┌─ Records for the task
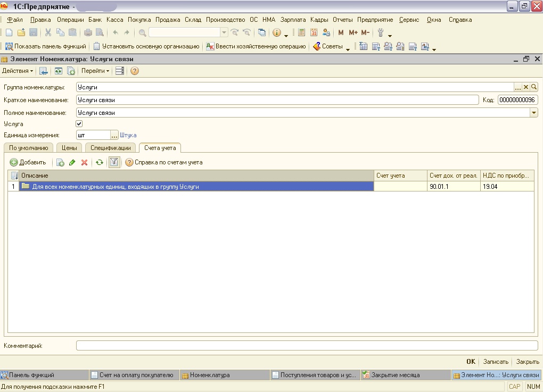Click the Добавить button
The image size is (543, 392).
(28, 163)
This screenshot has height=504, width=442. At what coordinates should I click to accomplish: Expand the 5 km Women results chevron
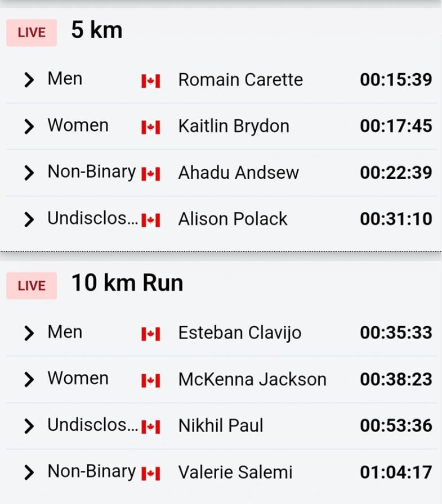(29, 127)
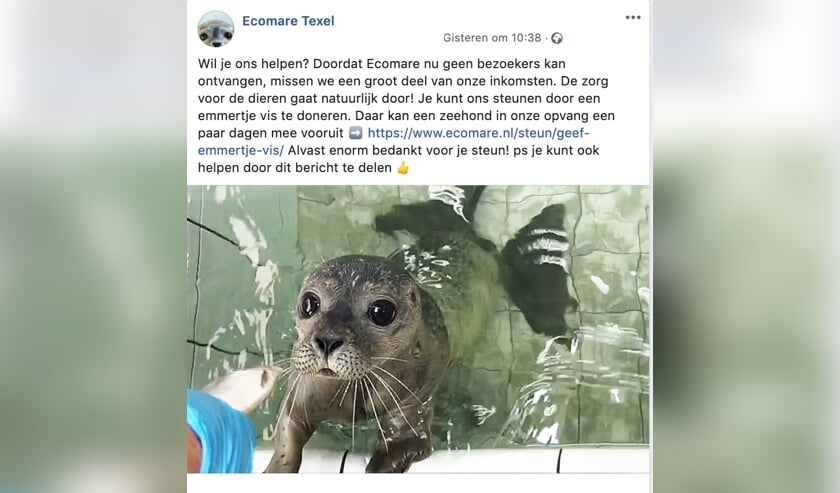Click the blurred background right of the post

746,246
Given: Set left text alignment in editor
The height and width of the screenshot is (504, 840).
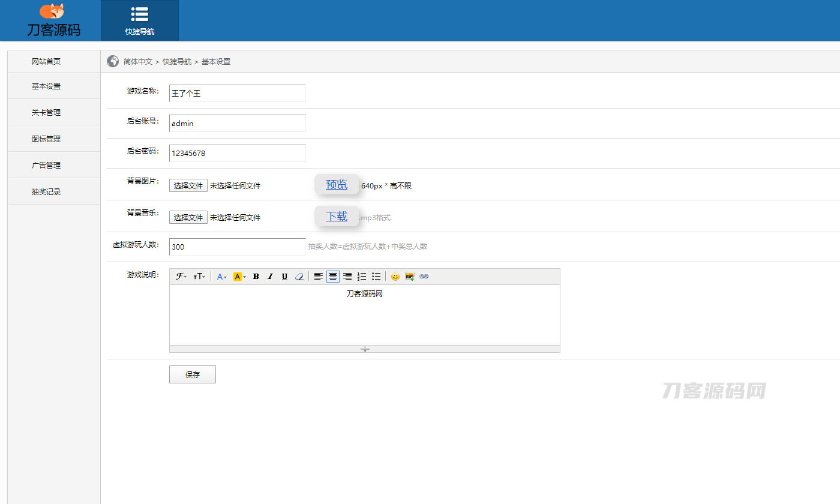Looking at the screenshot, I should [319, 277].
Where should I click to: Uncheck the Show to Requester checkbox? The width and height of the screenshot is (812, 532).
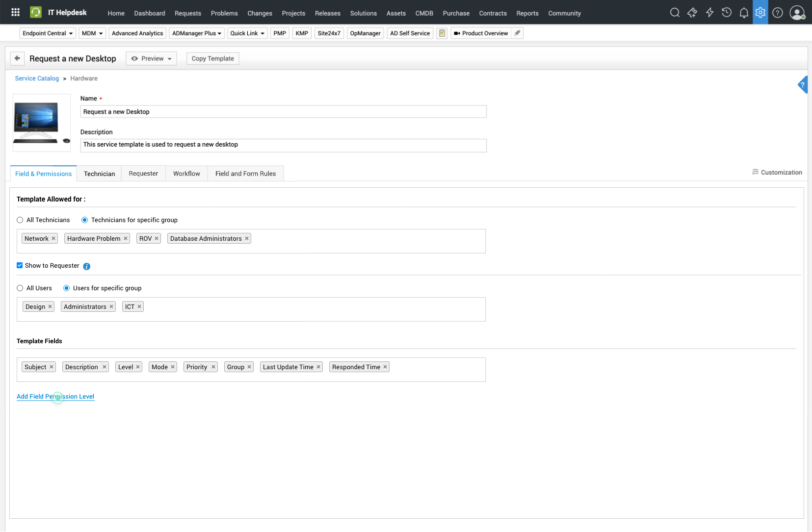pyautogui.click(x=20, y=265)
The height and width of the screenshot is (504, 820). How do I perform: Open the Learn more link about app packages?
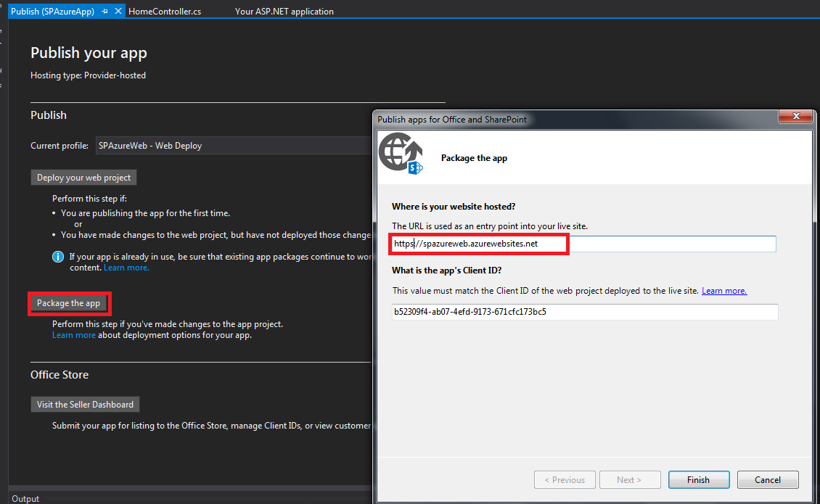(x=126, y=267)
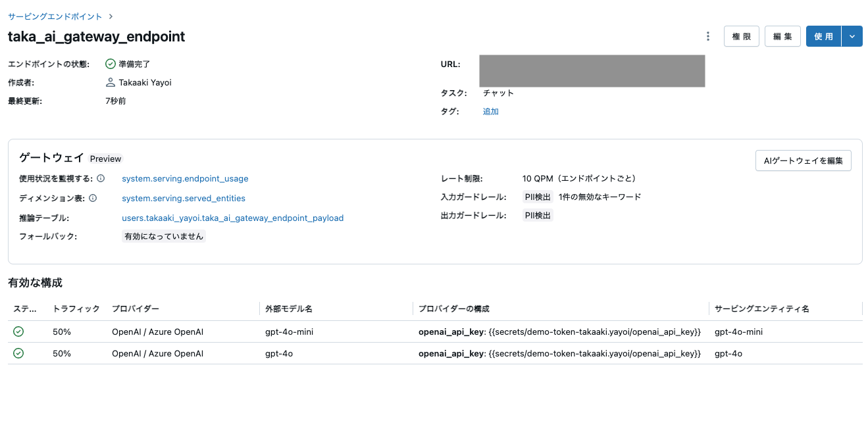The height and width of the screenshot is (440, 868).
Task: Expand the ステ… column header in 有効な構成
Action: (x=24, y=308)
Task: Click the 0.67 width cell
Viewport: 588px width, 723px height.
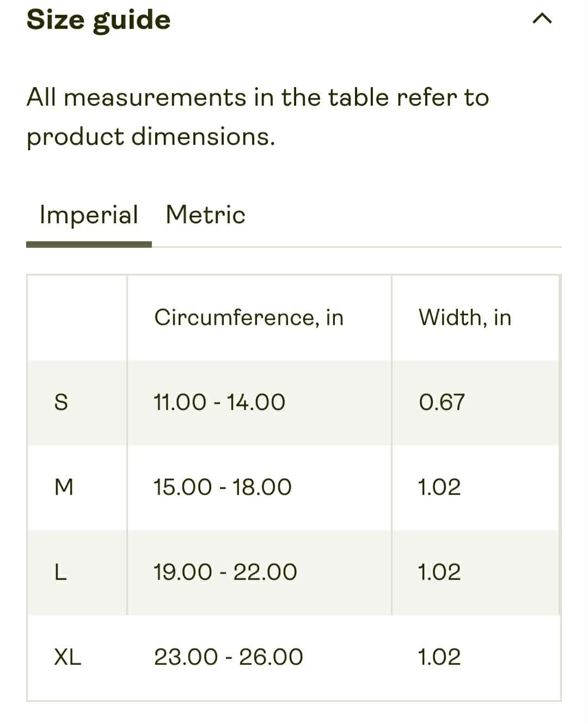Action: pos(442,402)
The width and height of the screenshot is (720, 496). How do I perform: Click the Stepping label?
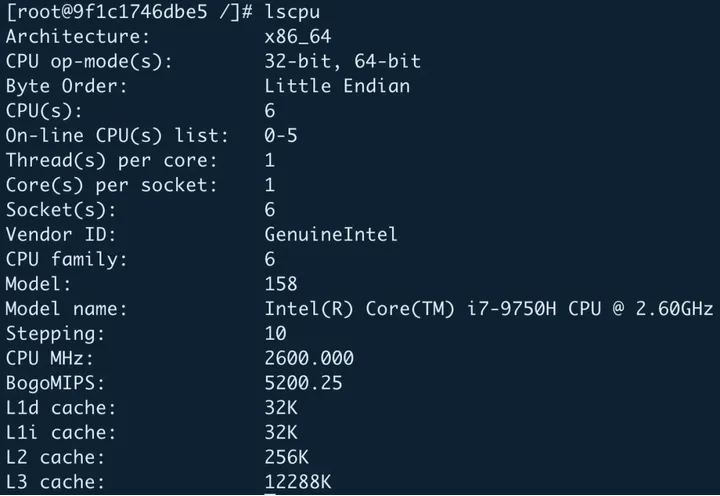pos(55,334)
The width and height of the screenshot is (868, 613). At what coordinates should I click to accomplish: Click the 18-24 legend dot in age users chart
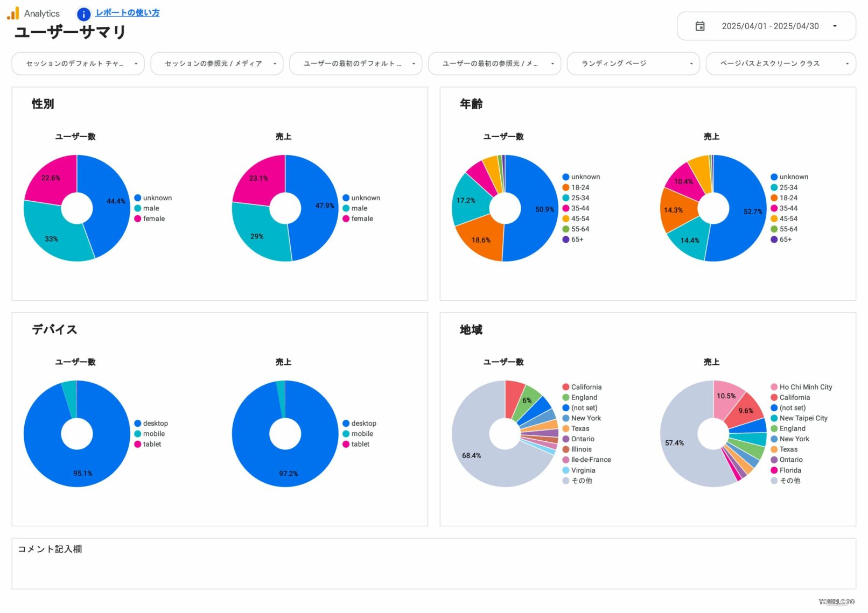click(566, 187)
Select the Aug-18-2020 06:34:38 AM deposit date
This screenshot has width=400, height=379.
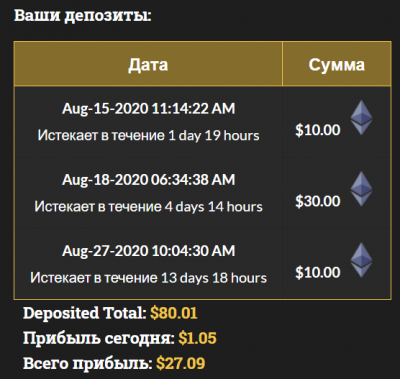coord(149,180)
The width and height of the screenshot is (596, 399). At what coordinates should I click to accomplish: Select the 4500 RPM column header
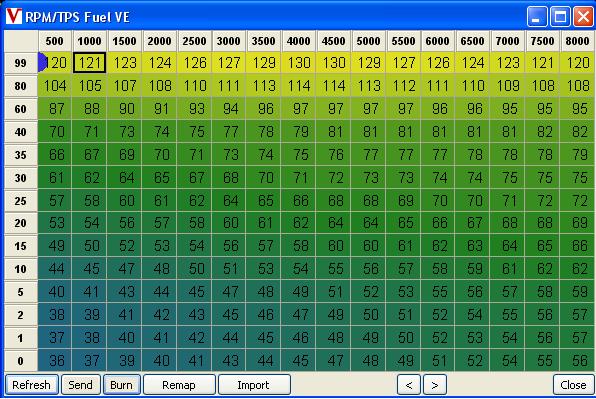tap(333, 41)
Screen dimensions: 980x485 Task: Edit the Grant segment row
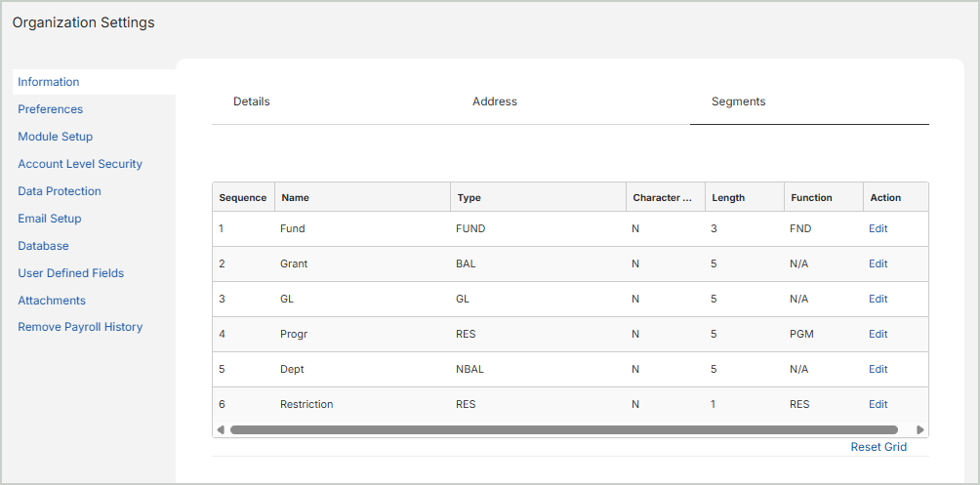pyautogui.click(x=878, y=264)
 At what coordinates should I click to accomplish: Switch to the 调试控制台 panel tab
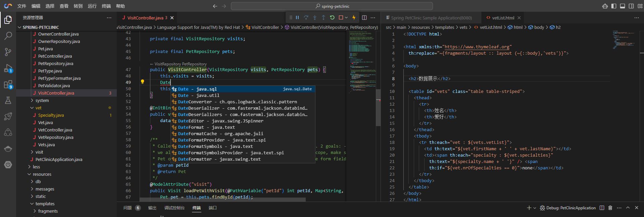174,208
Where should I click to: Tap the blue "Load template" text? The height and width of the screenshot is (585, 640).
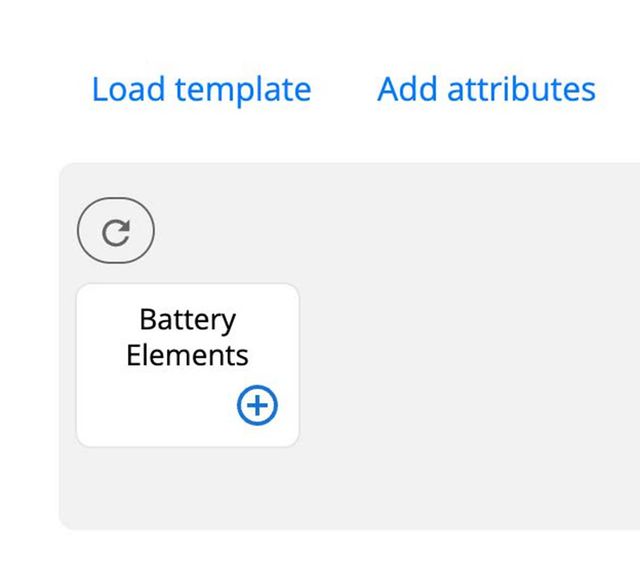pos(201,89)
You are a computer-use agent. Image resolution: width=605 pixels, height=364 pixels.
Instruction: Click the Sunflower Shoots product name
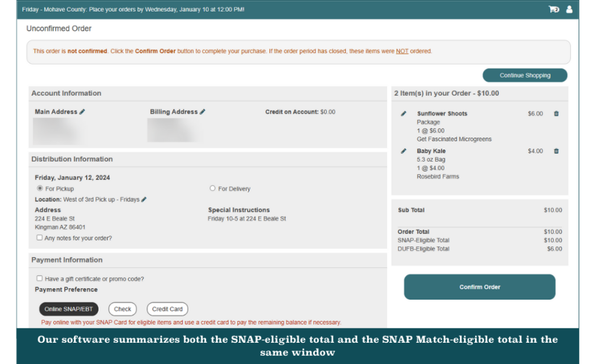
└─
Task to carry out
Copy exactly the lines from the line that contains "Where should I click to: Tap" through the last line of the records above, both ends included, but leave out the pictures.

Expected output
Where should I click to: Tap the blue "Load template" text? The height and width of the screenshot is (585, 640).
pos(201,89)
You are a computer-use agent. Image resolution: width=605 pixels, height=364 pixels.
Instruction: Click the Sunflower Shoots product name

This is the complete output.